# RECORD EXCERPTS
•••••

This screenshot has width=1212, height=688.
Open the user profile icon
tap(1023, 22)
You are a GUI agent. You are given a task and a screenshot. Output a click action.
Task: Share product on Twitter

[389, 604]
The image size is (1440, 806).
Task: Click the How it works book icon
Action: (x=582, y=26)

•••••

Having read the records above, print them out again exactly.

This screenshot has width=1212, height=688.
Open the user profile icon
tap(1023, 22)
You are a GUI agent. You are given a task and a screenshot. Output a click action.
Task: Share product on Twitter

[389, 604]
The image size is (1440, 806).
Task: Click the How it works book icon
Action: (x=582, y=26)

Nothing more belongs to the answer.